At the end of every week, Ricardo Lopez walks through the streets of Fruitvale to a nearby bar. He soaks his mop in soapy water and pushes it across the tile floor. After a quick restock of the counter and a porch sweep, the lounge is ready to welcome guests arriving later that evening.
Lopez, a day laborer and Oakland resident of nearly 30 years, once lived a comfortable middle-class life in Mexico, working as an accountant for the Mexican department of finance.
“It was a really good job,” Lopez said in Spanish, with a smile on his face. “It’s the government, so you have your office, your chair, and your check.”
But in 1994, after the Mexican government devalued the peso against the U.S. dollar, the country fell into a period of economic decline known as the Tequila Crisis, with high unemployment and poverty. With inflation driving up the price of basic necessities, Lopez’s salary could no longer support his family, and he left for the United States to search for work.
People in Mexico were desperate, Lopez said. “Those who didn’t kill themselves left.”
When his son was young, Lopez noticed he was different—he loved school. He remembers one of the primary reasons he left was to purchase a computer his son needed for his education. Lopez wanted to ensure his son had the best opportunities for his future.

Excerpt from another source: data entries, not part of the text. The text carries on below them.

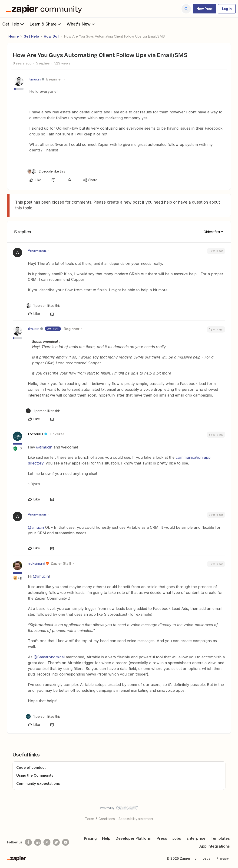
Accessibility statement (136, 819)
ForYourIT (36, 434)
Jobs (177, 838)
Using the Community (35, 775)
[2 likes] (46, 171)
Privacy (222, 858)
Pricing (90, 838)
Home (14, 36)
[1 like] (43, 306)
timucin (35, 79)
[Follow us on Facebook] (28, 842)
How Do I (51, 36)
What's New (81, 24)
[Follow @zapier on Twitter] (56, 842)
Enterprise (196, 838)
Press (162, 838)
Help (106, 838)
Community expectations (38, 783)
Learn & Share (46, 24)
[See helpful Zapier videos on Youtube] (65, 842)
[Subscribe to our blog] (47, 842)
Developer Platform (133, 838)
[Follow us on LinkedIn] (37, 842)
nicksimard (36, 563)
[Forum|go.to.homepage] (45, 9)
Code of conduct (31, 767)
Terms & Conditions (100, 819)
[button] (204, 9)
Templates (220, 838)
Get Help (14, 24)
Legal (207, 858)
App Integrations (214, 846)
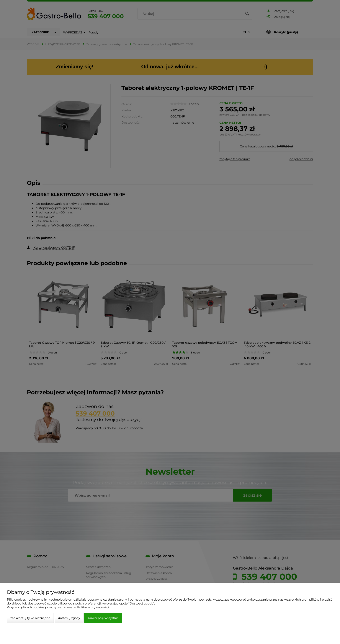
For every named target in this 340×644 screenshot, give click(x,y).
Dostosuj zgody (69, 618)
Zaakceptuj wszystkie (103, 618)
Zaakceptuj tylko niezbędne (30, 618)
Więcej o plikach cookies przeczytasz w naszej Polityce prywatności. (58, 607)
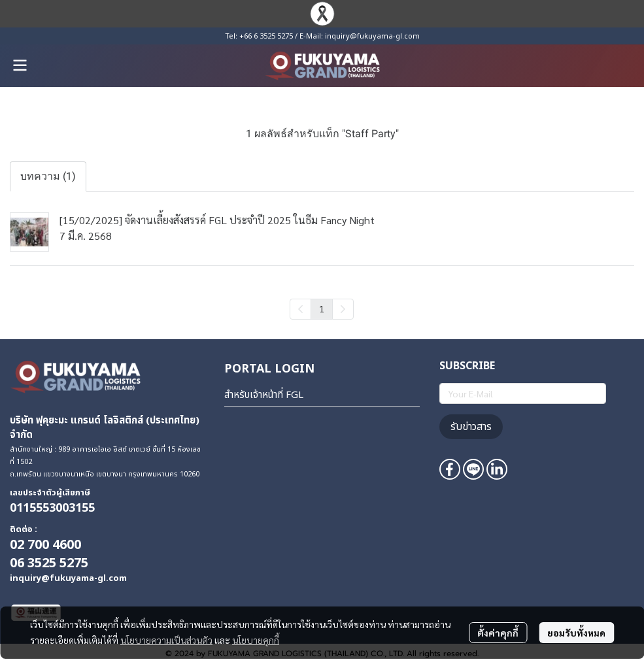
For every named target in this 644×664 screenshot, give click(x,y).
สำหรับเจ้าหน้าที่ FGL (263, 395)
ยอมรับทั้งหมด (576, 633)
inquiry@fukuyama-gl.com (372, 36)
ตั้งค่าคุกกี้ (498, 633)
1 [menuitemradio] (322, 308)
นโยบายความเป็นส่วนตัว (166, 640)
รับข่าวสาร (471, 427)
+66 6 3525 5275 (266, 36)
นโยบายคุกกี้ (256, 640)
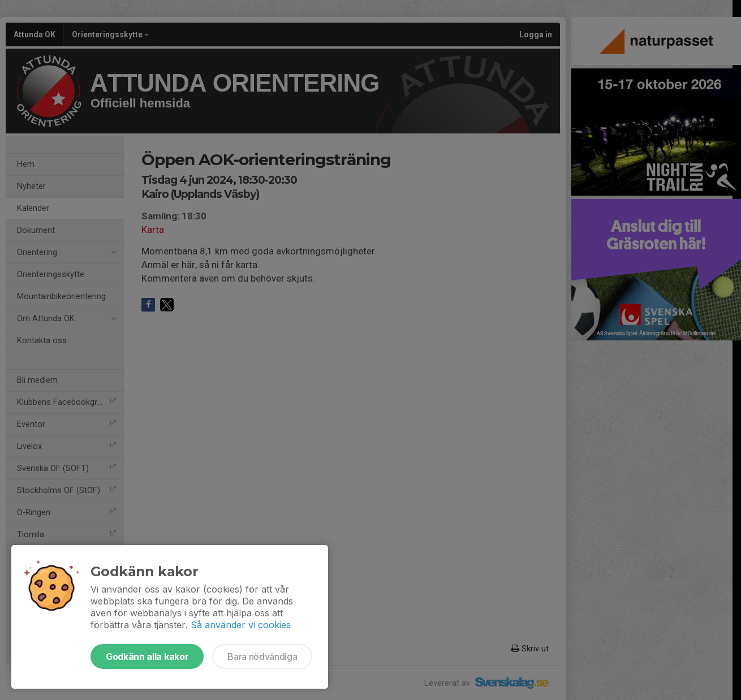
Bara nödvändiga (262, 656)
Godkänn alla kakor (147, 656)
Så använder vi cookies (240, 625)
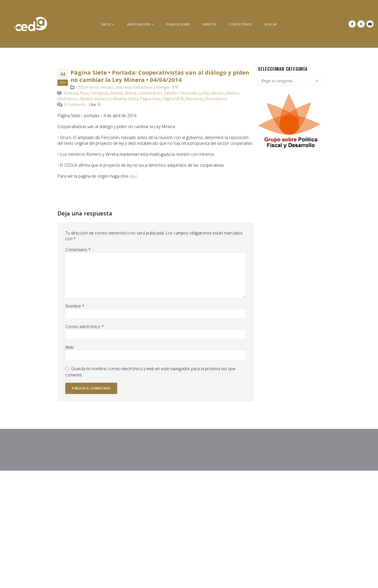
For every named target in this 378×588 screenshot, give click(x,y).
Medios (218, 93)
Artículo (117, 93)
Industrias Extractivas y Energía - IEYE (147, 87)
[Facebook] (352, 24)
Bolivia (131, 93)
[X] (361, 24)
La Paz (204, 93)
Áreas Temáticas (94, 93)
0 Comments (75, 104)
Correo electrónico (85, 327)
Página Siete (151, 99)
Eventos (209, 24)
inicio (106, 24)
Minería (119, 99)
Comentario (78, 250)
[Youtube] (370, 24)
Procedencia (216, 99)
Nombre (75, 306)
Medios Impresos (96, 99)
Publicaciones (178, 24)
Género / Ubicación (180, 93)
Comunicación (150, 93)
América (71, 93)
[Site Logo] (30, 24)
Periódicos (195, 99)
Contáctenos (240, 24)
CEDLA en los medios (95, 87)
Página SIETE (173, 99)
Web (69, 347)
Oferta (133, 99)
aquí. (133, 176)
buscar (271, 24)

From the United States, Lopez watched his family grow and change through photographs and handwritten letters. In those days, Lopez said, phone calls were not really an option; they were too expensive. He saw his children grow into adulthood. And in time, he became a grandpa to children he had never met.
“It hurts me because what did I achieve? Money? But in exchange for what? Family?” Lopez said. “You lose everything for the money.”
Before the pandemic, Lopez joined Teatro Jornalero, a community theater project of Peralta Hacienda Historical Park, to share his story. Members of the group, day laborers from Mexico, Central America, and the United States, act out their personal experiences to shed light on the unseen costs that immigrants pay for financial stability.
Ricardo Lopez recounts his migration story journeying from Mexico to the United States in front of an audience at FLAX art & design on Oct. 15, 2022. Credit: Florence Middleton
After the pandemic delayed their performances, in Oct. 2022, Lopez and his colleagues finally took the stage at the FLAX art & design building in Oakland to perform their show, directed by the Oakland Theater Project.
“The family thinks that everything is okay here. They say, ‘The United States is the number one power. Pure happiness,’” Lopez said from the stage. “There are things they don’t understand. What life is really like here.”
Being separated from his family and missing all of the intimate moments, Lopez grapples with feeling alone. But he found a sense of belonging and community within Teatro Jornalero among others who have made similar journeys. They gather to rehearse, eat together, share laughs, and celebrate birthdays as they support one another.
“The way you enter is different,” Lopez said. “But once you are here, it’s the same life for everyone.”